The swift decision by Netflix to walk away will certainly come as a shock to the industry because the streamer had four business days, or until Wednesday, March 4 at 11:59 p.m. ET, to come up with a new proposal to salvage its WBD deal. Adding to this surprise is the fact Netflix co-CEO Ted Sarandos was in Washington, D.C. earlier Thursday in an effort to lobby Trump administration officials on the deal, which Netflix had a merger agreement in place for, amid Paramount’s new $31 per share offer.
“The transaction we negotiated would have created shareholder value with a clear path to regulatory approval,” Netflix co-CEOs Ted Sarandos and Greg Peters said in a joint statement issued Thursday, less than two hours after Warner Bros. Discovery revealed its board’s new decision. “However, we’ve always been disciplined, and at the price required to match Paramount Skydance’s latest offer, the deal is no longer financially attractive, so we are declining to match the Paramount Skydance bid. Warner Bros. is a world-class organization, and we want to thank David Zaslav, Gunnar Wiedenfels, Bruce Campbell, Brad Singer and the WBD Board for running a fair and rigorous process. We believe we would have been strong stewards of Warner Bros.’ iconic brands, and that our deal would have strengthened the entertainment industry and preserved and created more production jobs in the U.S. But this transaction was always a ‘nice to have’ at the right price, not a ‘must have’ at any price.”
The statement continued: “Netflix’s business is healthy, strong and growing organically, powered by our slate and best-in-class streaming service. This year, we’ll invest approximately $20 billion in quality films and series and will expand our entertaining offering. Consistent with our capital allocation policy, we’ll also resume our share repurchase program. We will continue to do what we’ve done for more than 20 years as a public company: delight our members, profitably grow our business, and drive long-term shareholder value.”
The now-dead Netflix deal, which included buying Warner Bros. and HBO Max, was valued at nearly $83 billion. Paramount’s latest bid, submitted Feb. 24, was an approximately $111 billion bid for the entirety of WBD, including its linear cable channels.
In a statement, WBD CEO David Zaslav tried to put a positive spin on the extraordinary turn of events, citing Netflix co-CEOs Sarandos and Greg Peters and chief financial officer Spencer Neumann.
“Netflix is a great company and throughout this process Ted, Greg, Spence and everyone there have been extraordinary partners to us. We wish them well in the future,” Zaslav said. “Once our Board votes to adopt the Paramount merger agreement, it will create tremendous value for our shareholders. We are excited about the potential of a combined Paramount Skydance and Warner Bros. Discovery and can’t wait to get started working together telling the stories that move the world.”
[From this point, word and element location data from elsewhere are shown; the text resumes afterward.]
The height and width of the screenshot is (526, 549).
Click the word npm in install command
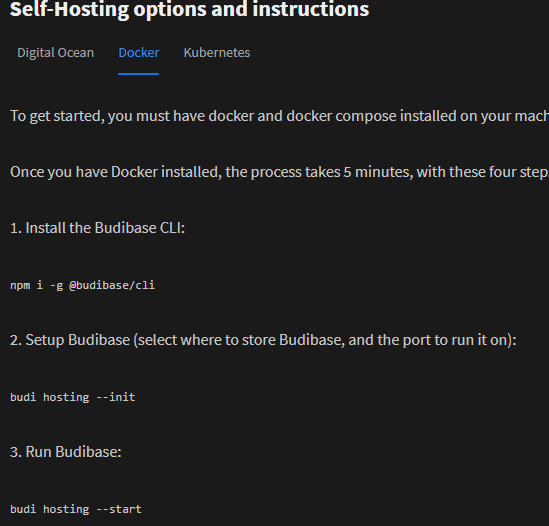click(x=20, y=286)
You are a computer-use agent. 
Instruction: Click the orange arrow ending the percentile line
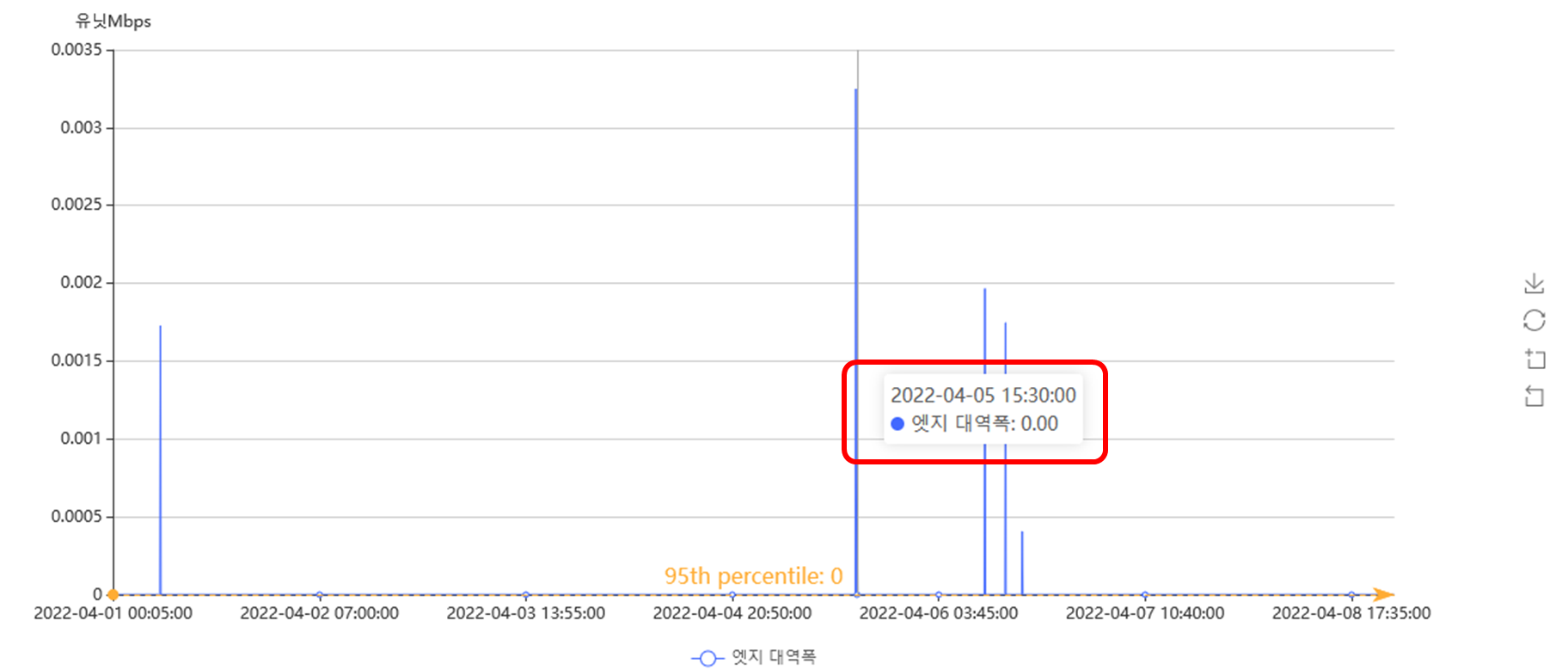point(1382,594)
Samuel A. Di Piazza, Jr., Chair of the Warner Bros. Discovery Board of Directors added, “I am extremely proud of the rigorous process this Board has run over the past five and a half months that has led us to the cusp of combining these two storied companies and the excitement it will bring to audiences for many years to come.”
Among the parts of Paramount’s new bid that the Warner Bros. Discovery board says it found more favorable to Netflix’s offer were the increased purchase price to $31 a share in cash; increasing the regulatory breakup fee to $7 billion in the event the transaction does not close due to regulatory matters; Paramount reaffirming it will pay the $2.8 billion termination fee which WBD would be required to pay to Netflix to terminate the existing Netflix merger agreement.
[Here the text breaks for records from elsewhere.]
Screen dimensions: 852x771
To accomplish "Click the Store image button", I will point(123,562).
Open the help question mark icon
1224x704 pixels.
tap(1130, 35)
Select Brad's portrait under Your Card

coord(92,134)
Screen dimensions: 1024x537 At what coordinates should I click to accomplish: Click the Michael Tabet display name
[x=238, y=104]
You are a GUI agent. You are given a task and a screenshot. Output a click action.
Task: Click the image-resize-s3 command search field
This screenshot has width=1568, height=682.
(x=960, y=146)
Hollywood insiders were left reeling by the swift about-face in Netflix’s plan to become even more deeply ingrained in the traditional film and TV business. Now, the reality that one of Hollywood’s foundational studios, the mighty Warner Bros., and the pioneering brand of pay-TV, HBO, are about to be absorbed by another legacy studio is sinking in. Given the significant overlap of operations in film and TV production and programming, the industry is bracing for another big round of job losses.
There are many unknowns about how Warner Bros. Discovery will operate under Paramount’s ownership. Paramount’s triumph in the bidding process almost means that WBD will no longer spinoff its linear cable channels into a separate company that would have been called Discovery Global. It was WBD’s plan to spinoff the cable channels that ignited the auction process around the studio last fall. WBD’s intention to shed its linear channels was the factor that spurred Netflix to get serious about buying Warner Bros. and HBO.
Now, WBD’s significant collection of cablers — including CNN, TNT, TBS, Cartoon Network, Discovery Channel, Animal Planet, Food Network and HGTV — will presumably be folded into the existing Paramount linear channels group headed by George Cheeks, who also oversees CBS.